Daniel Gross reports in Slate:
Fuddy-duddies expressed skepticism about the high valuations accorded Google and Facebook on their first days of trading. For apps, website, and media companies, the test is whether increasingly large numbers of people use the product—and if the money follows. The potential user base these days is 7.5 billion. (For Snap) this could be the beginning of an epic stretch of value creation or the beginning of an epoch of disappointment.
Snap Inc., the parent company behind Snapchat, went public Thursday. The shares were priced at $17 and got a nice pop, starting trading at about $24, giving it a market capitalization of $33 billion. Which is an impressive start (Facebook was worth $100 billion when it went public).This could be the beginning of an epic stretch of value creation or the beginning of an epoch of disappointment. Sentiment is split.
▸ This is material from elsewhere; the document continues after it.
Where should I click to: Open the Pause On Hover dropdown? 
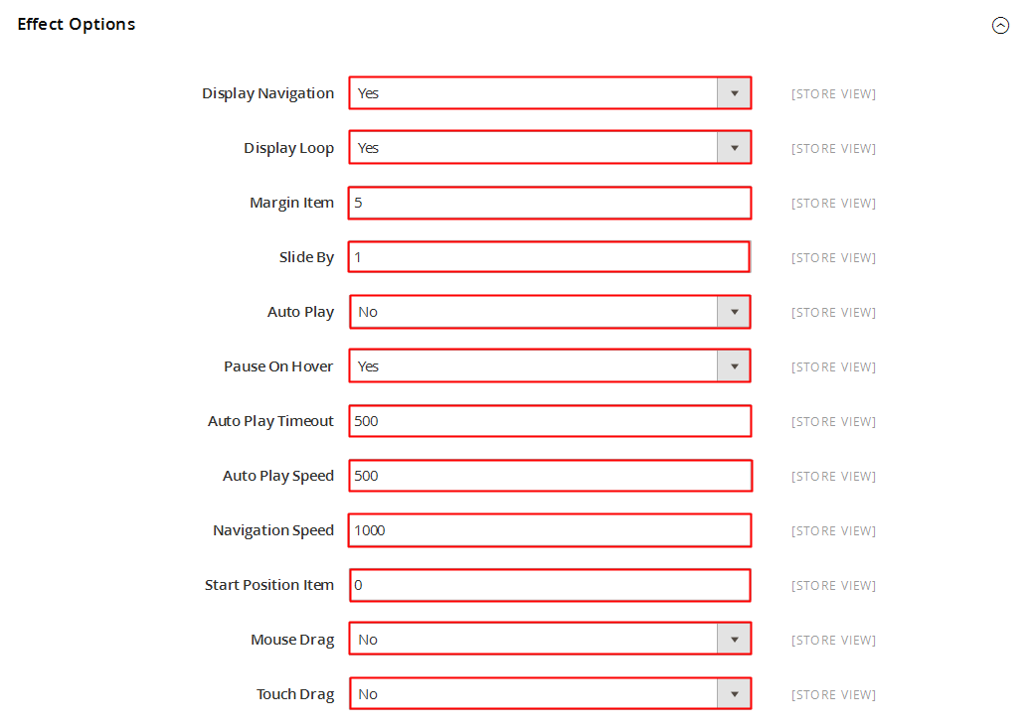(550, 366)
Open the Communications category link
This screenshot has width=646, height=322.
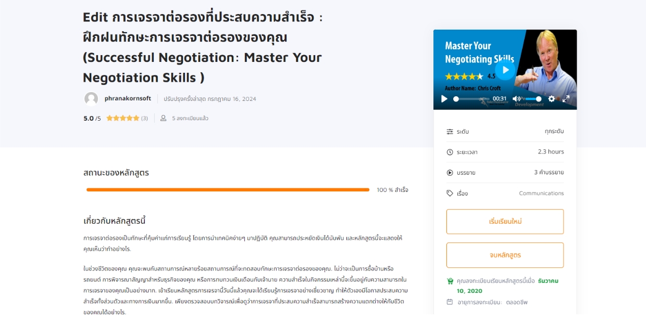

As investors clamored to get in, Pivotal Research Group slapped an “early sell” rating on the stock, saying it’s only worth $10. The Snap IPO may not have a full-on fin de siècle feeling to it, but it definitely gives off a late-cycle aura. Part of it has to do with the late baroque, mannered stage of its contempt for public shareholders. The cheeky assertion that it’s a camera company. (Um, no. It’s a company that, for now, sells ads against text and video. Last month, I labeled Snap the Donald Trump of IPOs for its aggressive flouting of norms and shirking of accountability. Snap doesn’t make a profit, isn’t sure when it will, and the shares it sold Thursday don’t carry any voting power. Its CEO is emperor for life—and then some.The inevitable pop culture response also indicates a certain toppiness. The good folks on CNBC posed Thursday morning in Snap spectacles—a product I’m pretty sure they don’t and won’t use and that nobody who watches the channel ever will. Then there’s Joel Stein’s cover story on Time, out (online) Thursday morning. I’ve long held it as an article of faith that when a business or economic phenomenon appears on the cover of a mass-circulation newsweekly, then it’s officially the top. (Unless I penned the story in question.)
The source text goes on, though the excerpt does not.